The songs are about specific romances, but the emotions apply to everyone.
For better or worse, we live in a culture where lifelong, monogamous commitments are widely held to be the desired ends of romantic life: Romantic comedies end in weddings, and Hallmark doesn't make Valentine's Day cards for open relationships. For those who buy into this norm, the downside is that in our best-case scenario—our best-case scenario—every single relationship we ever have, except for one, will end and end badly. Otherwise, as they say, they wouldn't end. This repeated inability to stop hurling ourselves toward certain and familiar pain might be evidence of deep-species insanity, but it has also inspired some pretty great art, from Romeo and Juliet to Annie Hall to "I Never Loved a Man (The Way I Love You)."
Few artists have explored this subject more carefully and completely than Joni Mitchell.
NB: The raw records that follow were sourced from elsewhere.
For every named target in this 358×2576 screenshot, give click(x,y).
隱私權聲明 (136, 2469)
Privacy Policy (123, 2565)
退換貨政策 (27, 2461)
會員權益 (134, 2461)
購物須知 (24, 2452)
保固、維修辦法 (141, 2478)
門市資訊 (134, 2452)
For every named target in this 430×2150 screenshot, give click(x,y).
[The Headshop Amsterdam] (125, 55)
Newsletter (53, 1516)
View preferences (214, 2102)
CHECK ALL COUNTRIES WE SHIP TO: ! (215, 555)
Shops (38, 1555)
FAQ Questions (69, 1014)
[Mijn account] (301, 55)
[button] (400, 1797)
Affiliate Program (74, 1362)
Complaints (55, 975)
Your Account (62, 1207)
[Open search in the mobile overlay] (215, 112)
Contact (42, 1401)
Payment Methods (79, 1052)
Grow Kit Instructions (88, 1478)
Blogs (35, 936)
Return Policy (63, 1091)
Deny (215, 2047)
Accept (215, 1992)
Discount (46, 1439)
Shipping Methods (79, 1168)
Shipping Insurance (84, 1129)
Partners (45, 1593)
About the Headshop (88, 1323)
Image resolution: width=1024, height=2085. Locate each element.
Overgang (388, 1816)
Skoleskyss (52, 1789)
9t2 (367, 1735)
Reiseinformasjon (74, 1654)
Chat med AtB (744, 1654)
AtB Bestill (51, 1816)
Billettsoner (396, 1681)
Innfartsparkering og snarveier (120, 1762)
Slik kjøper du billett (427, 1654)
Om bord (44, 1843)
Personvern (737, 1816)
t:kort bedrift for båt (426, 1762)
Earlier this week Rhino Records released Joni Mitchell: The Studio Albums, 1968-1979, a box that houses the first 10 albums of Mitchell's career and spans one of the great runs of creativity in popular music. During the 1970s Mitchell seemed to reinvent herself annually, producing such divergent masterworks as Ladies of the Canyon (1970), Court and Spark (1974), The Hissing of Summer Lawns (1975), and most famously, Blue (1971), a 10-song suite that might be the most vivid autopsy of romantic relationships ever put to record.
Blue is one of those records that's often described as "personal"—Mitchell herself has described it as such—which means it tends to be somewhat insidiously imprisoned by the stories surrounding it. Much in the way that it's impossible to talk about Layla and Other Assorted Love Songs without mentioning Patti Boyd, Blue is an album by a woman that's often considered in terms of men: "A Case of You" is (maybe) about Leonard Cohen; "My Old Man" is (likely) about Graham Nash; "Carey" is (almost certainly) about an unfamous expat bartender that Mitchell met while vacationing in Crete.
Of course, fashioning someone's love life into a decoder ring to sleuth around music sort of misses the point of art. To some degree, though, Blue invites it: Its songs are richly and sometimes painstakingly detailed, and Mitchell has conceded some of its more documentary aspects. But the wonder of Mitchell's writing is its seamless blend of personal and public, the mundane converted to the universal. Blue isn't a specific album so much as it's a precise one, an intricate tapestry of ambiguity. The album's title alone is remarkable, a single word that evokes everything from Picasso to B.B. King, pristine ocean vistas to bawdy dives. Its cover bears a striking resemblance to the cover of Otis Redding's 1965 album Otis Blue, which is graced by a beautiful blonde woman in some unmentionable state of bliss. The blonde woman on the cover of Mitchell's Blue has her head and her mouth turned in the opposite direction as Redding's, a sly revision of one of the great soul albums of the 1960s.
And in most every important sense Blue is soul music: its honesty, its economy, the surplus of expression wrung from every syllable. Listen to the first line of "All I Want," the album's first track: "I am on a lonely road / and I am traveling" Mitchell repeating that last word four times, leaning into it, rushing it towards some unknown. Or the way her voice soars skyward into the chorus of "River," setting the stage for its tumbling, shivering refrain: "I made my baby cry."
For all its desire and joy that are symptoms of being in love, Blue is gripped by that dull sense of fucking up that's often a symptom of the same.
The iconic instrument of Blue is the Appalachian dulcimer: It's the first sound heard on the record and appears on "Carey, "California," "A Case of You." Mitchell once described her emotional state during the making of Blue as "like a cellophane wrapper on a pack of cigarettes," a lovely image of translucent fragility that's carried in the sparkling timbre of the dulcimer, a taut and enticing crackle flickering in the California sun, or the flame from some shared candle.